You know those moments when as a mom you watch your child escape a near disastrous injury or accident? A near miss of fingers in the car door, a close call from a car while chasing a stray ball out on the street, or an almost skull fracture along the side of the pool when they slip while running even after you have told them a hundred times not to run by the pool. Many times our first instinct is to scold and yell...."I told you not to run in the street!"...."I told you to walk along the side of the pool!"...."I told you to BE CAREFUL!" even though the fear coursing through our veins is quickly replaced with gratitude that our child is safe. That instinct to yell is out of frustration, out of fear, out of our lack of control. We quickly snatch our perfectly safe kids in our hands and say, "I'm sorry Mommy yelled, I was just so worried about you." And that's it in a nutshell. I am so worried, especially in those moments when I can't "reach" Ryan. I know he is frustrated, I know he is confused, I know he is hurting and I know I feel completely helpless. As a result, sadly, sometimes I yell first, cry second, and apologize third. It's a frustratingly heartbreaking pattern.

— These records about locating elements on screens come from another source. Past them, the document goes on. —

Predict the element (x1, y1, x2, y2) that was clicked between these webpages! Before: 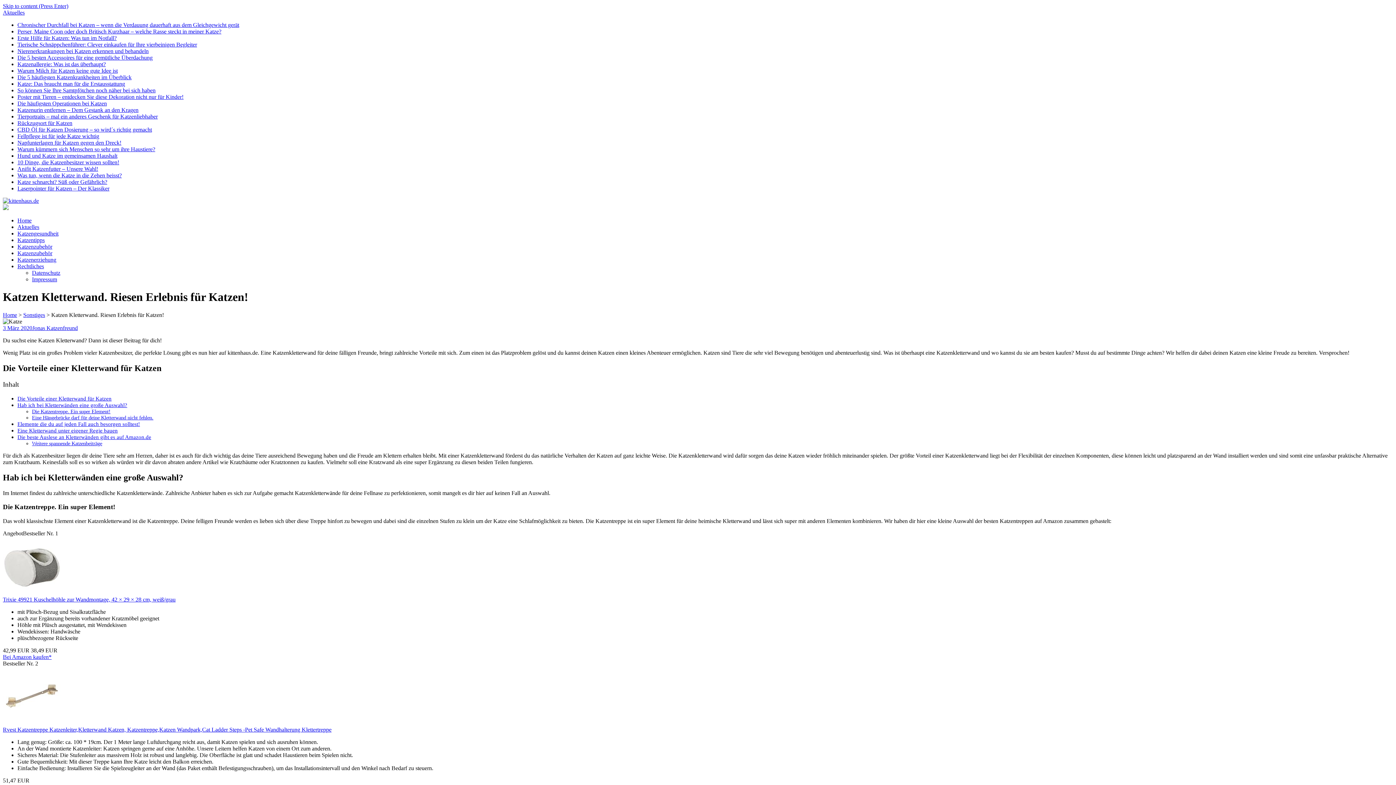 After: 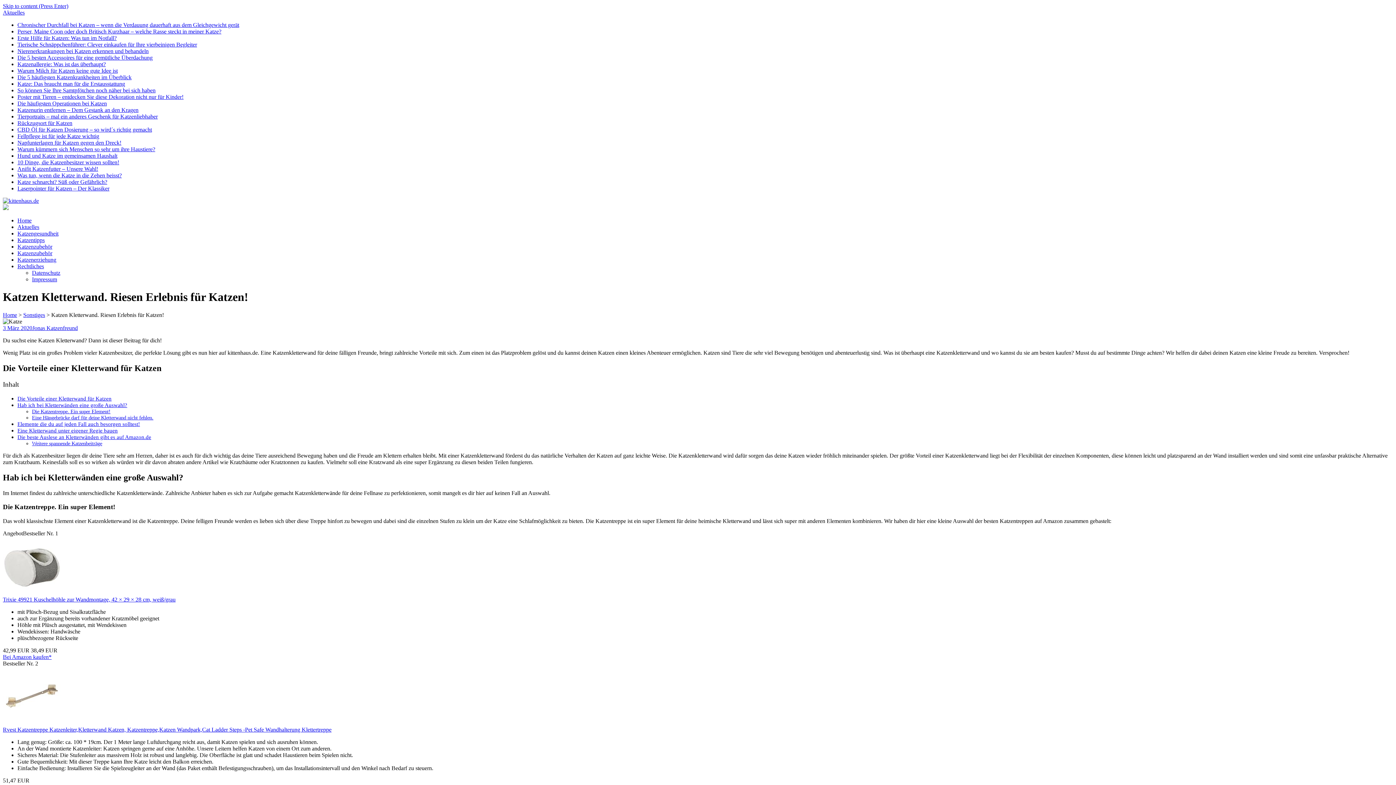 Action: label: Weitere spannende Katzenbeiträge bbox: (32, 440, 102, 446)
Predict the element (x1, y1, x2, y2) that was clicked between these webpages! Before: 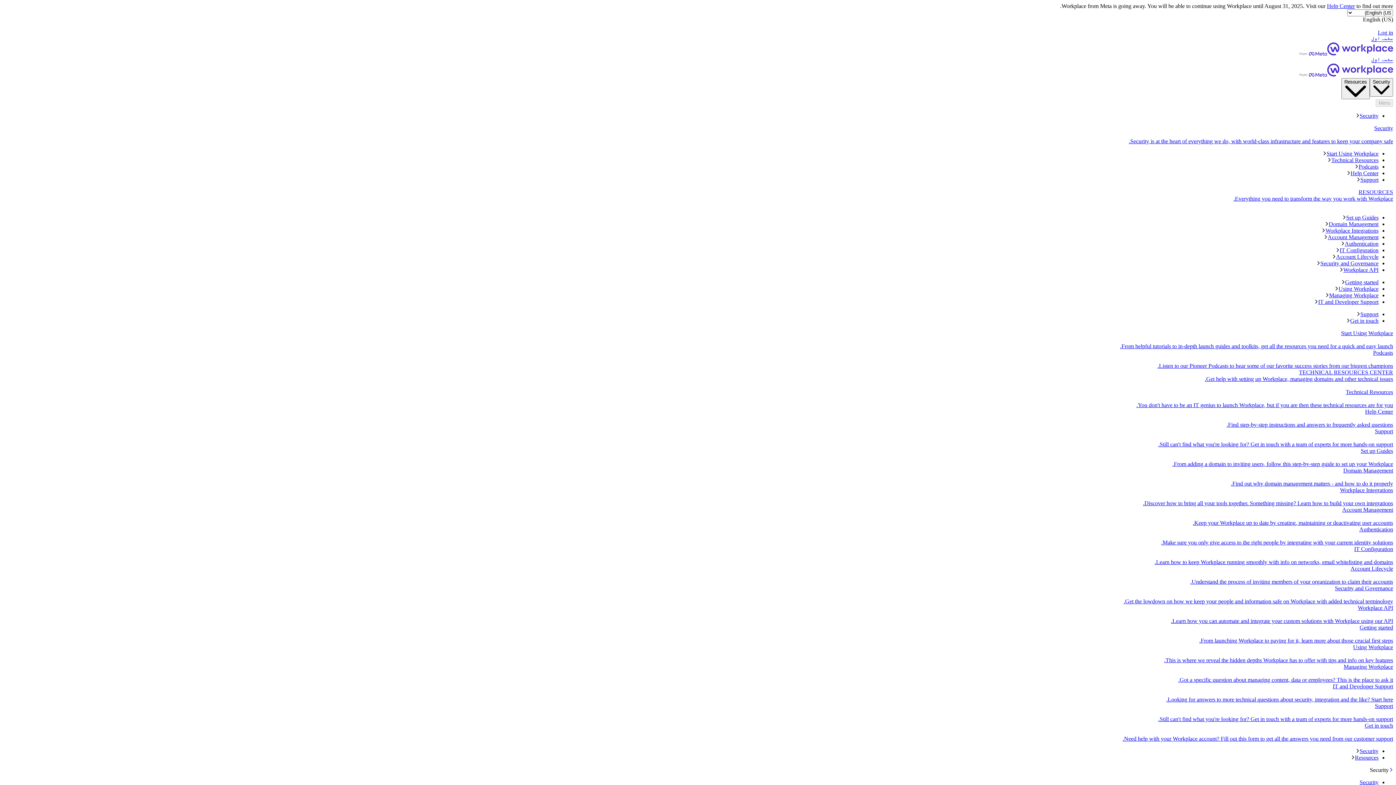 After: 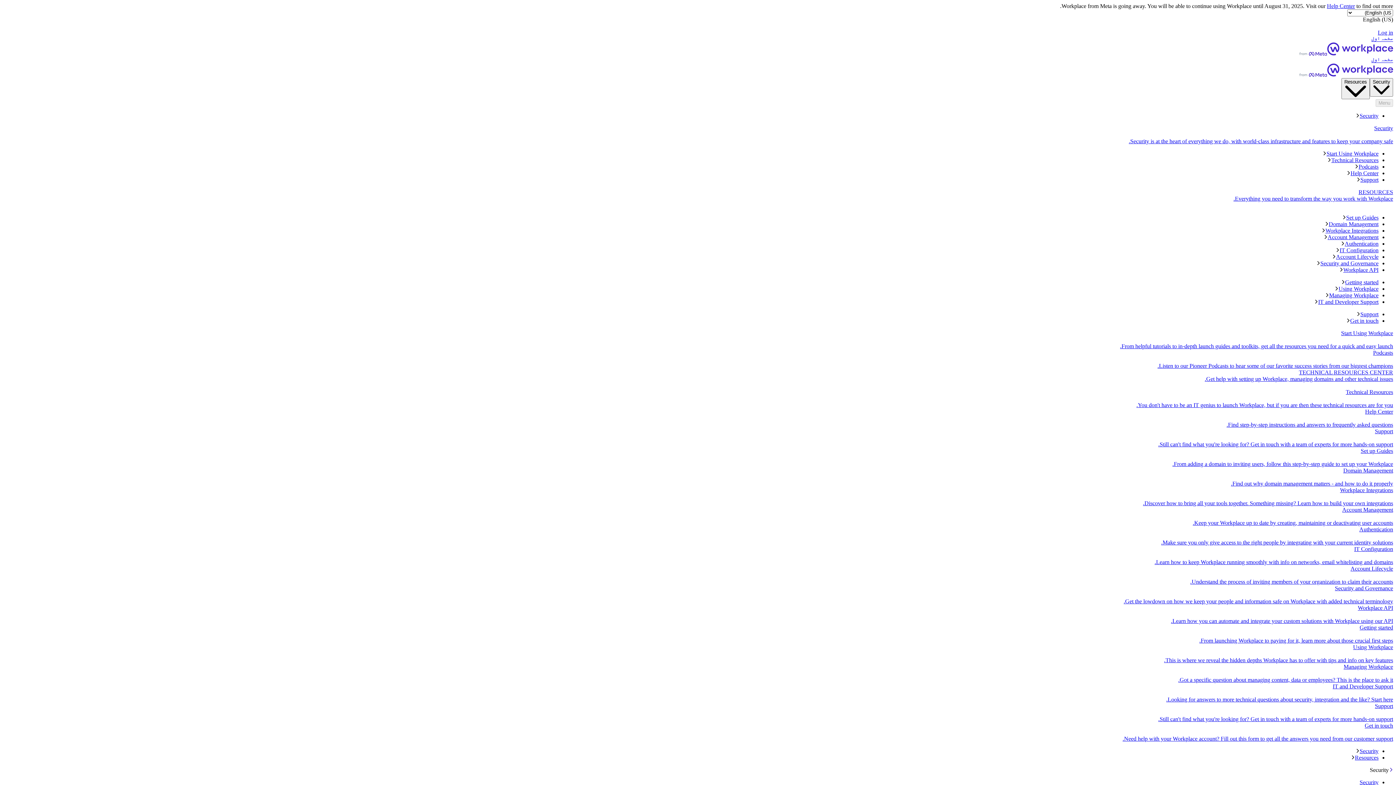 Action: label: Technical Resources
You don't have to be an IT genius to launch Workplace, but if you are then these technical resources are for you. bbox: (2, 389, 1393, 408)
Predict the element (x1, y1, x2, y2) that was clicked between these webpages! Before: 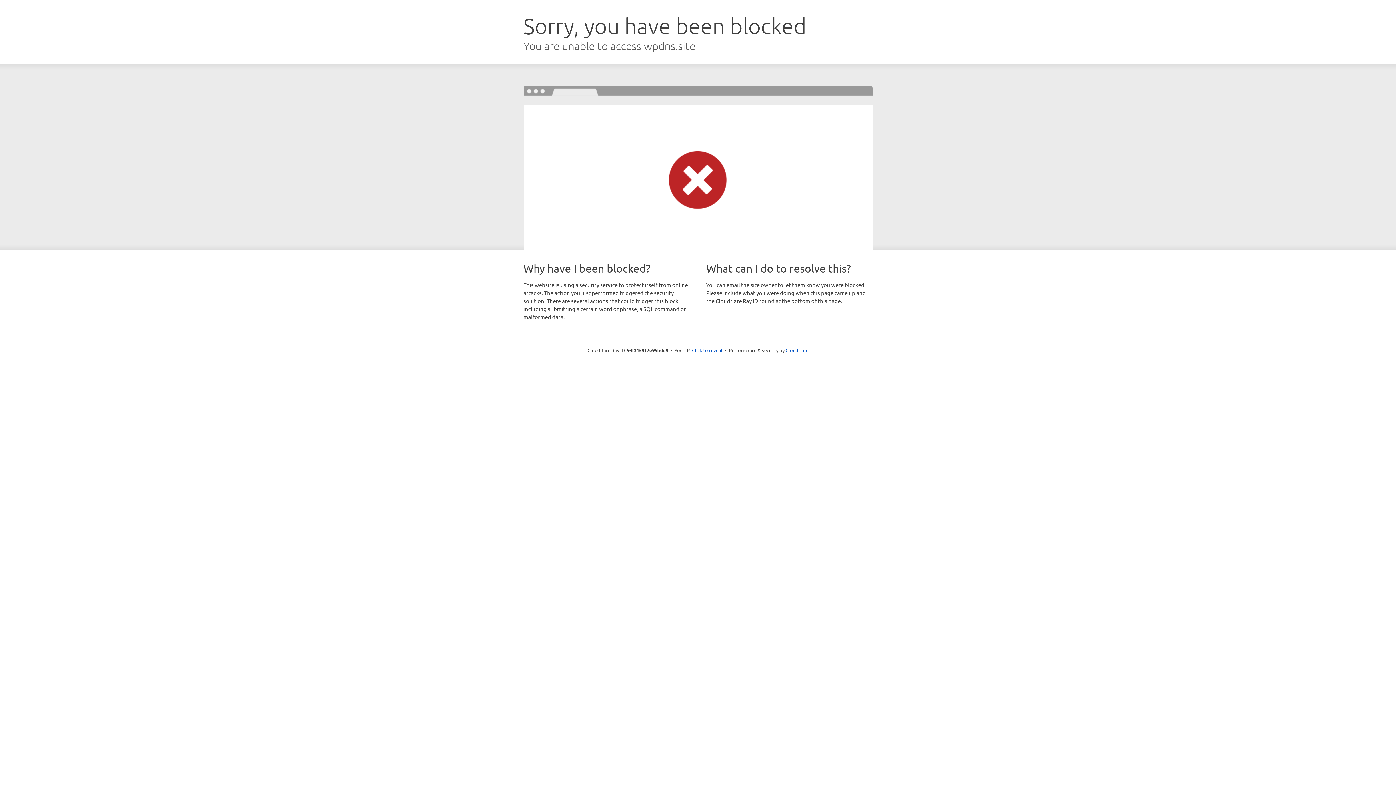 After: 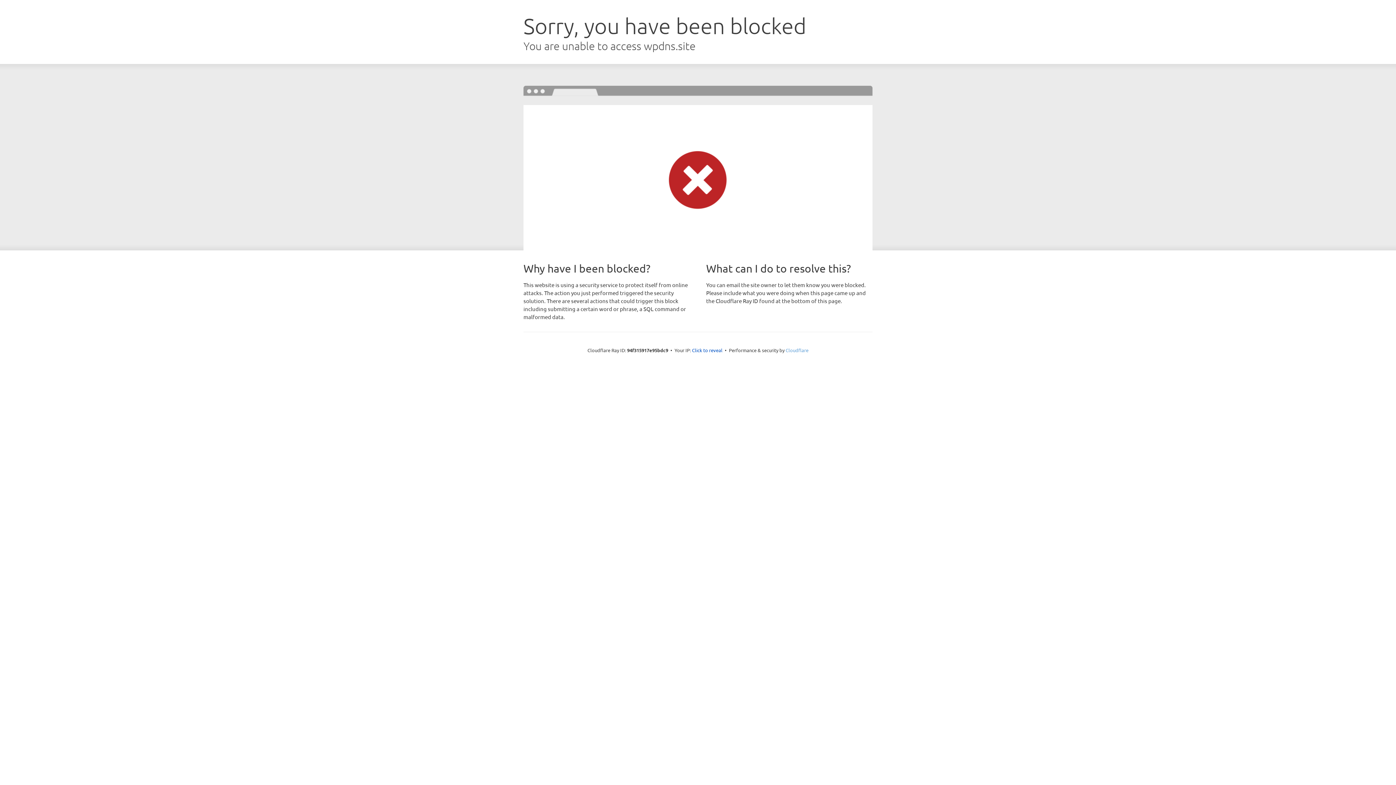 Action: bbox: (785, 347, 808, 353) label: Cloudflare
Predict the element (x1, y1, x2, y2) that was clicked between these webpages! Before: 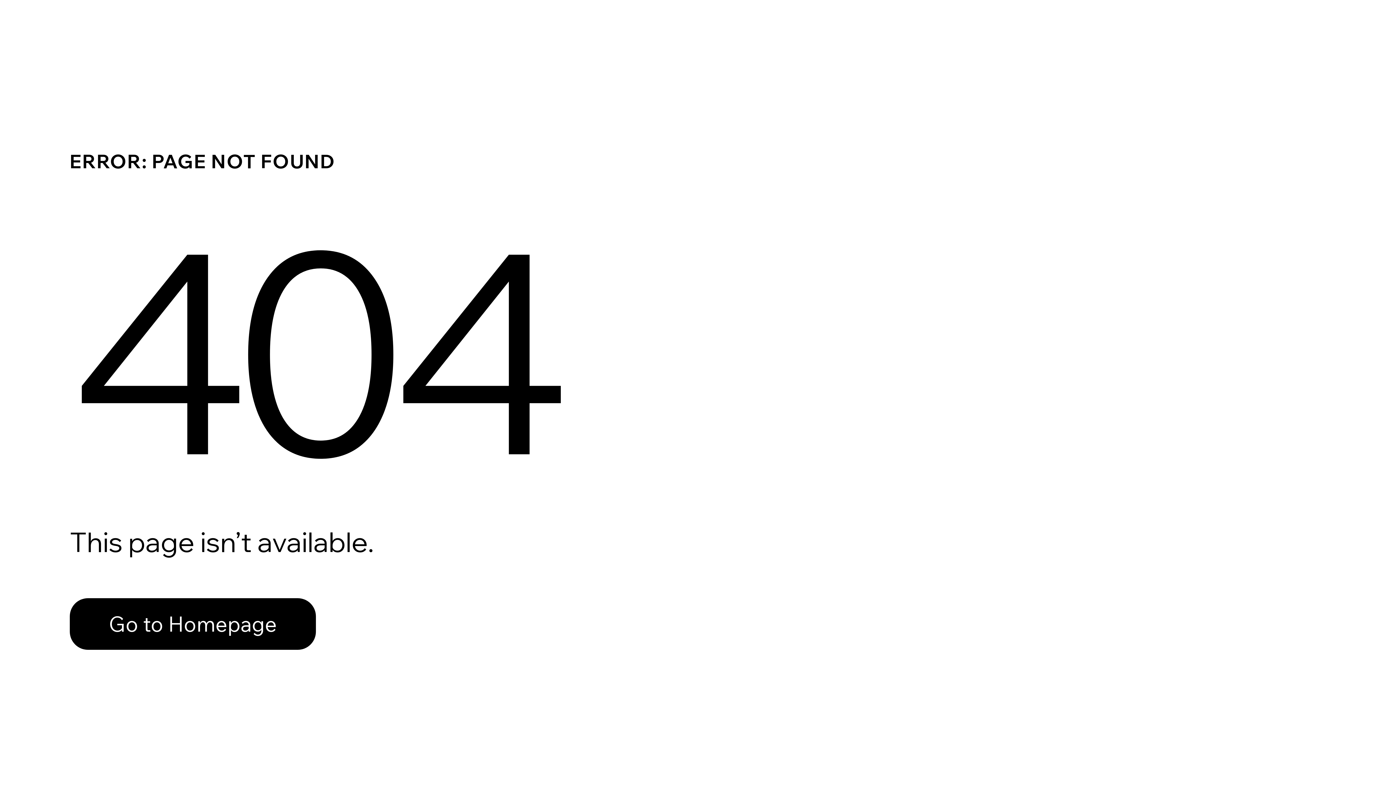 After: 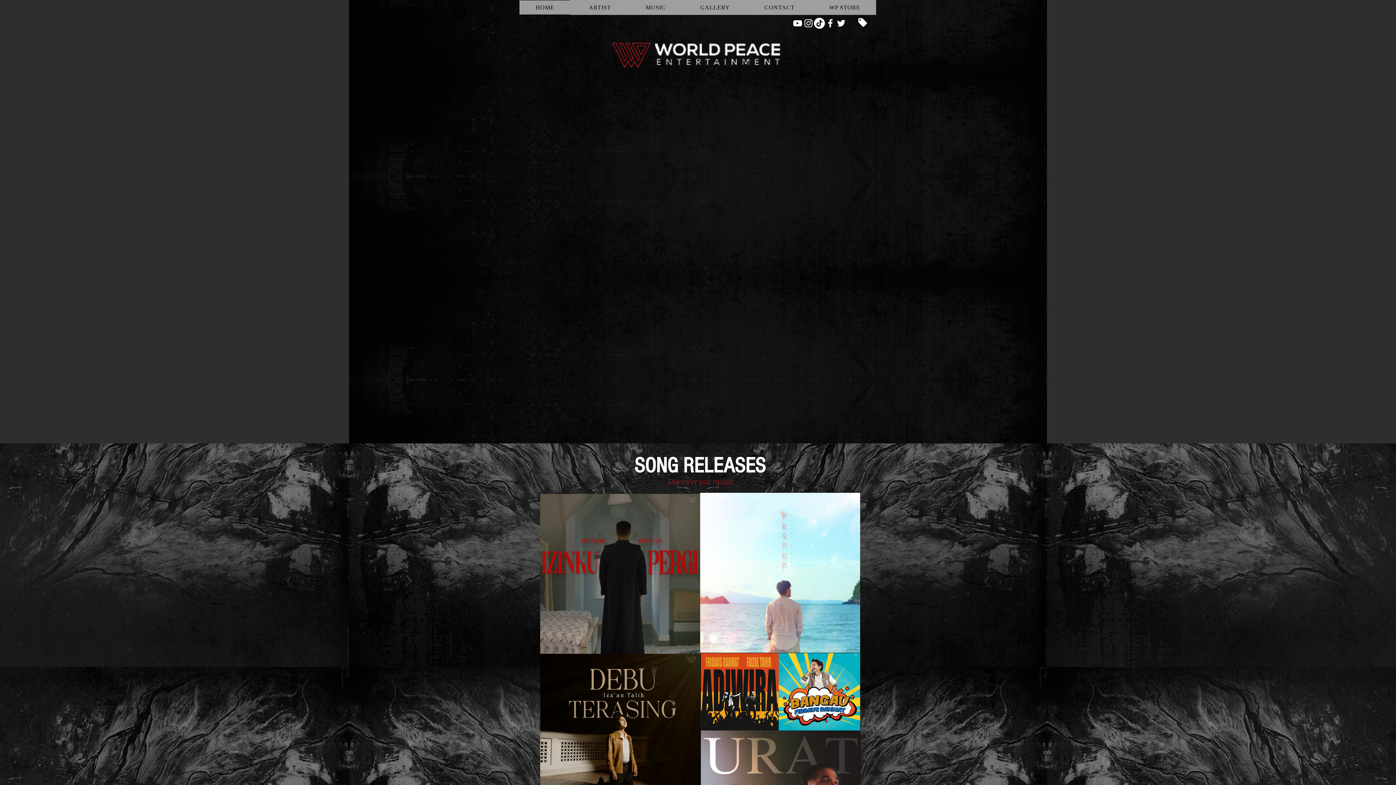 Action: bbox: (69, 582, 768, 659) label: Go to Homepage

As I slammed my bedroom door shut and crawled onto my bed, through my devil possessed, heartbroken soul I wondered, where did that perky, excited mom who looked like she had been hanging out with "Molly" (FYI, "Molly", is the latest ecstasy drug so if your kids tell you about their new friend "Molly" ask to meet her and see her birth certificate) ten minutes before show time go? You know the one who is always filled with excited energy and uses humor to share her son's autism journey so as not to be the Debbie Downer at every neighborhood block party? Well, I will tell you that some days, Linda Blair's head spinning beats the crap out of Cindy Brady's perkiness. I'd like to say it's the work of the devil, but sadly, it's just some days, even the most AWEnest, careful moms, slip off the side of the pool and hit their head while running.